** Your instructions **
Word-for-word repetition of the records below is needed, but only from the line holding "Task: Open the" through the final line, with pictures excluded.
··········
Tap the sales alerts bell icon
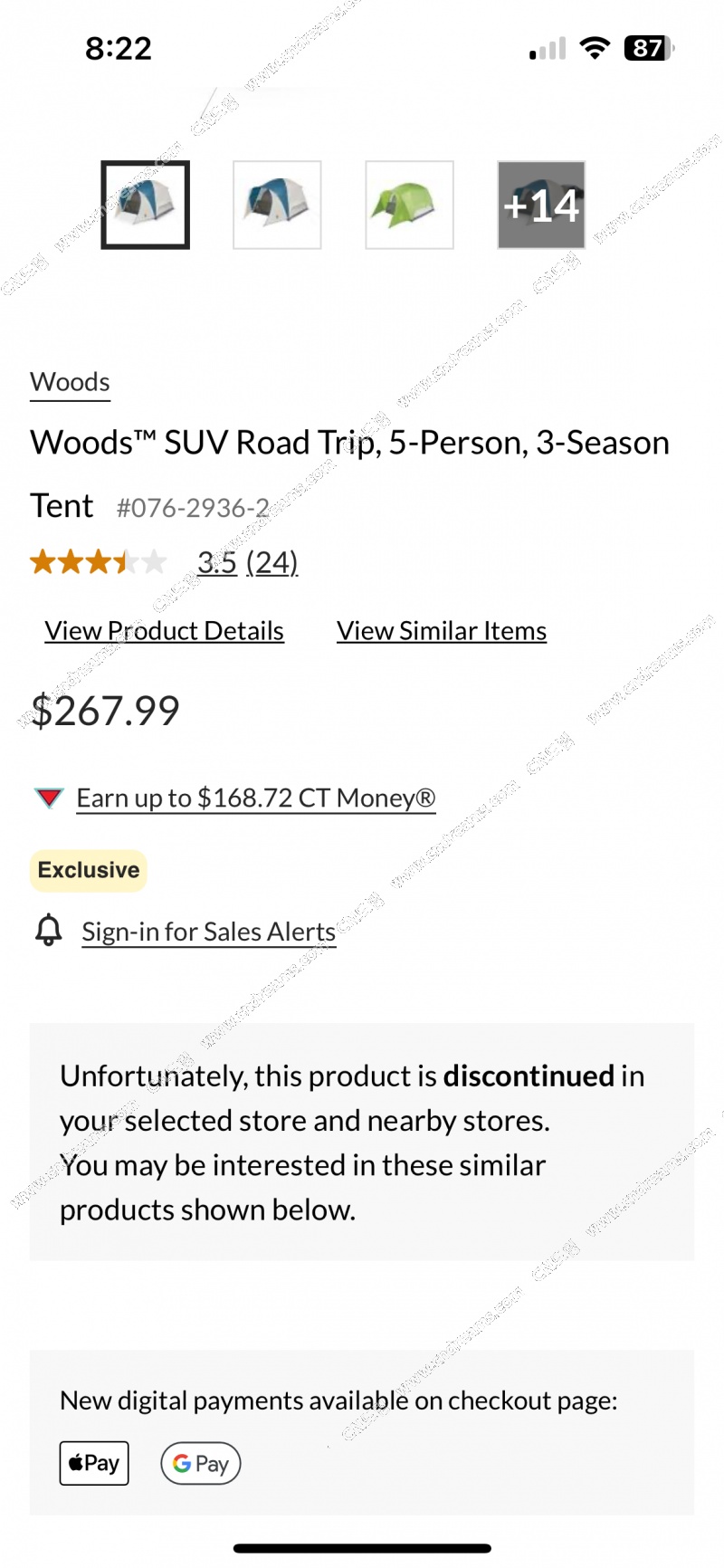724x1568 pixels. click(x=49, y=931)
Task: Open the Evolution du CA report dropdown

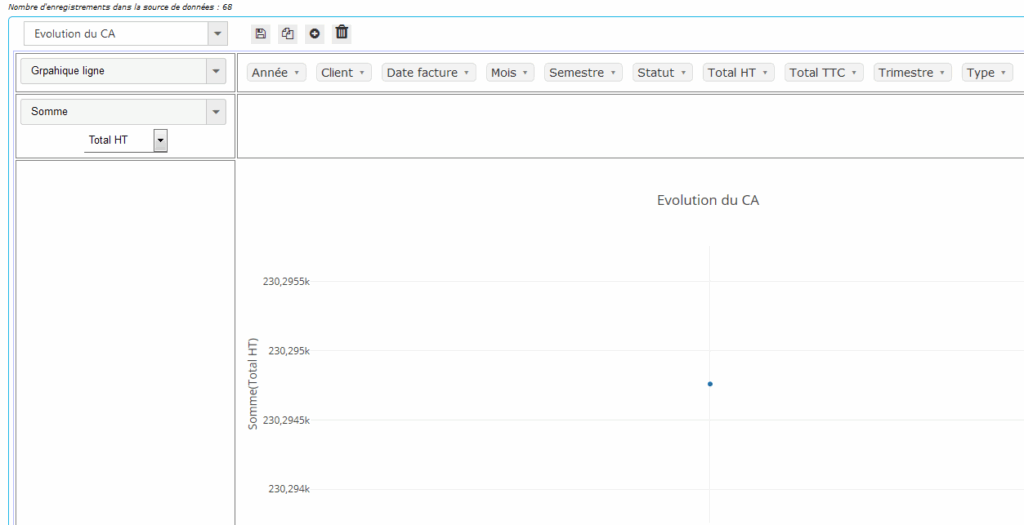Action: tap(217, 34)
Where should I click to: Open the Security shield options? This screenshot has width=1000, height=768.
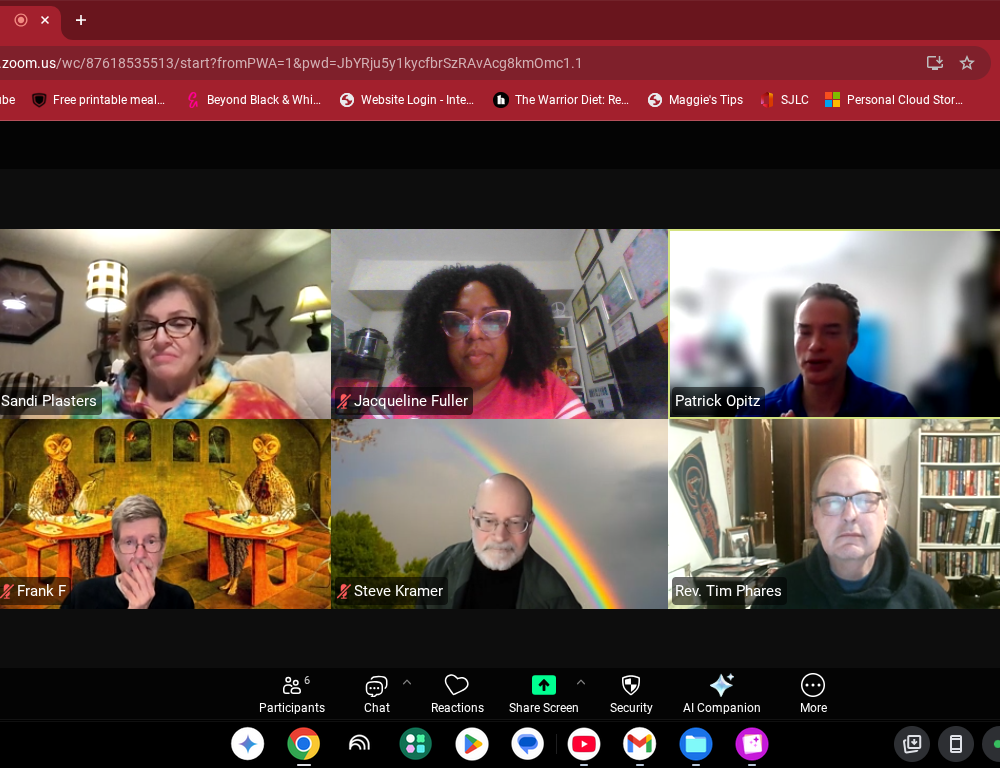[x=631, y=693]
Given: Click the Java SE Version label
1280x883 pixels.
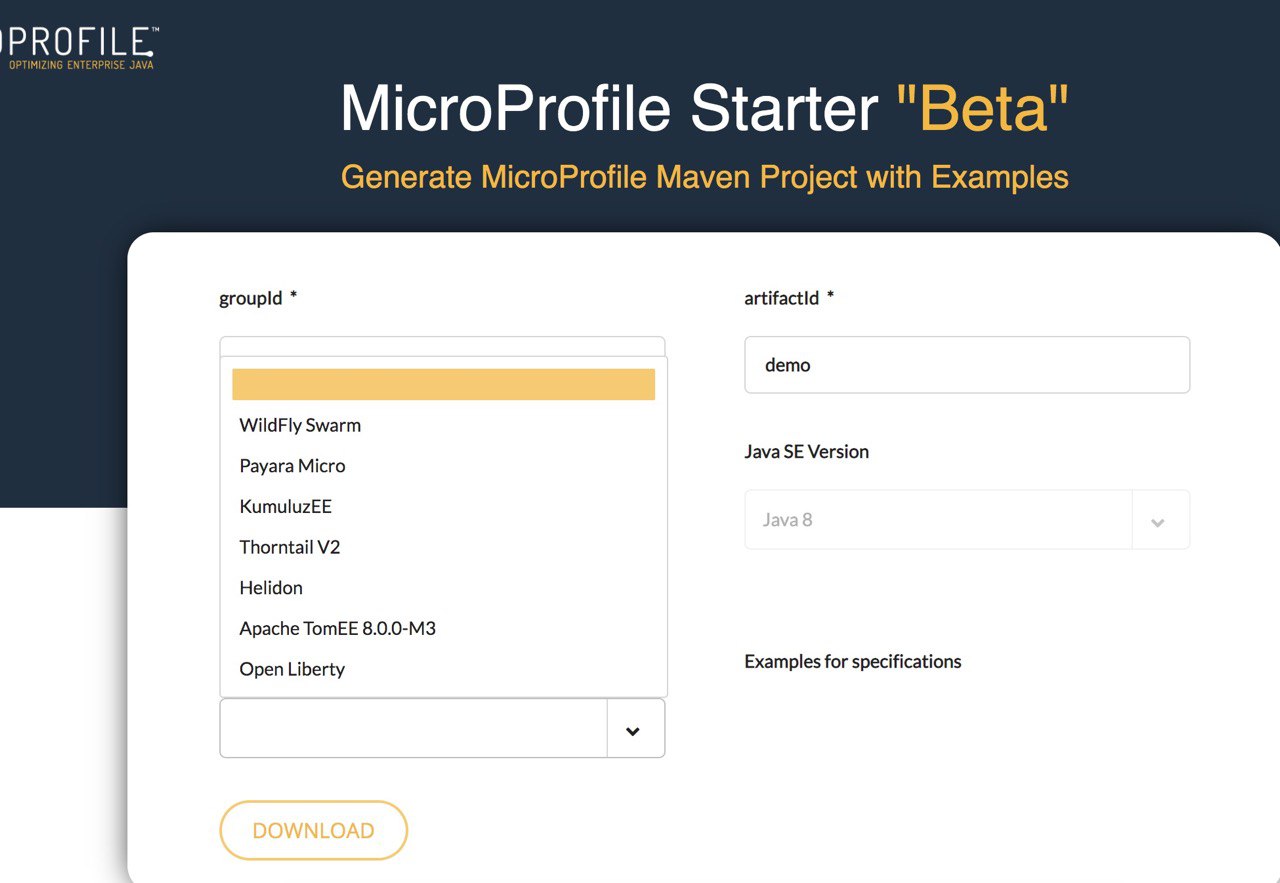Looking at the screenshot, I should 807,451.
··········
** The completed task **
Task: Open the Evolution du CA report dropdown

Action: tap(217, 34)
Where should I click to: Open the Security shield options? This screenshot has width=1000, height=768.
[x=631, y=693]
Given: Click the Java SE Version label
1280x883 pixels.
Looking at the screenshot, I should 807,451.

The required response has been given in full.